What the task asks —
Take every entry below and copy it out word for word.
◇ ◇ ◇
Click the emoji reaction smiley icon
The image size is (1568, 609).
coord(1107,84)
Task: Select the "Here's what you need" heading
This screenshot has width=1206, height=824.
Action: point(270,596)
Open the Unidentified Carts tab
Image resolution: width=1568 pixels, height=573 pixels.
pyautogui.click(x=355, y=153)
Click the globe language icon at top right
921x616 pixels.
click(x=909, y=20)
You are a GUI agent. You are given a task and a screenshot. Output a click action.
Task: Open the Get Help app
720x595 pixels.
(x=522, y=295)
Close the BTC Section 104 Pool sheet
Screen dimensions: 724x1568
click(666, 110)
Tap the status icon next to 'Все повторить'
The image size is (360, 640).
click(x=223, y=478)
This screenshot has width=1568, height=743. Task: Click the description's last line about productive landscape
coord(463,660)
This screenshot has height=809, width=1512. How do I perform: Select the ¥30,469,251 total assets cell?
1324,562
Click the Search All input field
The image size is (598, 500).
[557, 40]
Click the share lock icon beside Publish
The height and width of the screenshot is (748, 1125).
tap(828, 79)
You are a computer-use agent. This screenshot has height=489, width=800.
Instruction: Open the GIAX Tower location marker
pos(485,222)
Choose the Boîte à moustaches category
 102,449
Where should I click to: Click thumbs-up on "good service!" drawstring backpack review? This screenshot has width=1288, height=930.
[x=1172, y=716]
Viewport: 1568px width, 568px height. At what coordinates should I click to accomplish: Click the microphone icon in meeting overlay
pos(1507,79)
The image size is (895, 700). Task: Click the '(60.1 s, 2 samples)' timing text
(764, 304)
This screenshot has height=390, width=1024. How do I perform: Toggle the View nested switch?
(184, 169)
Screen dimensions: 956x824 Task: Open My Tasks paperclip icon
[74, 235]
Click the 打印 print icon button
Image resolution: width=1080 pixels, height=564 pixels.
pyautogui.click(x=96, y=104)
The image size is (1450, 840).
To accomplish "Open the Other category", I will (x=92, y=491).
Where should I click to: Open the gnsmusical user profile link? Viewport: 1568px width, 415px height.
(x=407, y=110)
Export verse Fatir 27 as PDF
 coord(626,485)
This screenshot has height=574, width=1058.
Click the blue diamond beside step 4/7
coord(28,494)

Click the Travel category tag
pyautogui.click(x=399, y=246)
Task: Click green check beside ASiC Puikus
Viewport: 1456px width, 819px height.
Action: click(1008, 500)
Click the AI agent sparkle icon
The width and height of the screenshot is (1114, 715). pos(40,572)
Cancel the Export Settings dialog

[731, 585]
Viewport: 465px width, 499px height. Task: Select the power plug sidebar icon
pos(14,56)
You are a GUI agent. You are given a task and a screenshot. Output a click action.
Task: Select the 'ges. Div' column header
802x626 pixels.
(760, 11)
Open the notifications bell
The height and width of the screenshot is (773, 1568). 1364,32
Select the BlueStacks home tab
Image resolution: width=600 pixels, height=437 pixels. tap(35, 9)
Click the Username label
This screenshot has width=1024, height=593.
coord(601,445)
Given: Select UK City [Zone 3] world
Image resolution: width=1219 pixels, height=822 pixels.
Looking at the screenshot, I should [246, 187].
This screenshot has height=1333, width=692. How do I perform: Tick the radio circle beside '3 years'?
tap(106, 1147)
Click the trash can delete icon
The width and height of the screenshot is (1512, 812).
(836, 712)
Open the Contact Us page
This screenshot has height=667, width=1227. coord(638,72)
◇ ◇ ◇
Written response —
Click the emoji reaction smiley icon
The image size is (1568, 609).
coord(1107,84)
Task: Select the "Here's what you need" heading
This screenshot has width=1206, height=824.
Action: point(270,596)
Open the Unidentified Carts tab
Image resolution: width=1568 pixels, height=573 pixels.
pyautogui.click(x=355, y=153)
Click the globe language icon at top right
921x616 pixels.
click(x=909, y=20)
You are a GUI agent. You are given a task and a screenshot. Output a click action.
Task: Open the Get Help app
720x595 pixels.
(x=522, y=295)
Close the BTC Section 104 Pool sheet
Screen dimensions: 724x1568
click(666, 110)
Tap the status icon next to 'Все повторить'
The image size is (360, 640).
click(x=223, y=478)
This screenshot has width=1568, height=743. Task: Click the description's last line about productive landscape
coord(463,660)
This screenshot has height=809, width=1512. How do I perform: Select the ¥30,469,251 total assets cell?
1324,562
Click the Search All input field
The image size is (598, 500).
[557, 40]
Click the share lock icon beside Publish
The height and width of the screenshot is (748, 1125).
tap(828, 79)
You are a computer-use agent. This screenshot has height=489, width=800.
Instruction: Open the GIAX Tower location marker
pos(485,222)
Choose the Boîte à moustaches category
 102,449
Where should I click to: Click thumbs-up on "good service!" drawstring backpack review? This screenshot has width=1288, height=930.
[x=1172, y=716]
Viewport: 1568px width, 568px height. At what coordinates should I click to accomplish: Click the microphone icon in meeting overlay
pos(1507,79)
The image size is (895, 700). Task: Click the '(60.1 s, 2 samples)' timing text
(764, 304)
This screenshot has height=390, width=1024. How do I perform: Toggle the View nested switch?
(184, 169)
Screen dimensions: 956x824 Task: Open My Tasks paperclip icon
[74, 235]
Click the 打印 print icon button
Image resolution: width=1080 pixels, height=564 pixels.
pyautogui.click(x=96, y=104)
The image size is (1450, 840).
To accomplish "Open the Other category", I will (x=92, y=491).
Where should I click to: Open the gnsmusical user profile link? Viewport: 1568px width, 415px height.
(x=407, y=110)
Export verse Fatir 27 as PDF
 coord(626,485)
This screenshot has height=574, width=1058.
Click the blue diamond beside step 4/7
coord(28,494)

Click the Travel category tag
pyautogui.click(x=399, y=246)
Task: Click green check beside ASiC Puikus
Viewport: 1456px width, 819px height.
Action: click(1008, 500)
Click the AI agent sparkle icon
The width and height of the screenshot is (1114, 715). pos(40,572)
Cancel the Export Settings dialog

[731, 585]
Viewport: 465px width, 499px height. Task: Select the power plug sidebar icon
pos(14,56)
You are a GUI agent. You are given a task and a screenshot. Output a click action.
Task: Select the 'ges. Div' column header
802x626 pixels.
(760, 11)
Open the notifications bell
The height and width of the screenshot is (773, 1568). 1364,32
Select the BlueStacks home tab
Image resolution: width=600 pixels, height=437 pixels. tap(35, 9)
Click the Username label
This screenshot has width=1024, height=593.
coord(601,445)
Given: Select UK City [Zone 3] world
Image resolution: width=1219 pixels, height=822 pixels.
Looking at the screenshot, I should [246, 187].
This screenshot has height=1333, width=692. How do I perform: Tick the radio circle beside '3 years'?
tap(106, 1147)
Click the trash can delete icon
The width and height of the screenshot is (1512, 812).
(836, 712)
Open the Contact Us page
This screenshot has height=667, width=1227. coord(638,72)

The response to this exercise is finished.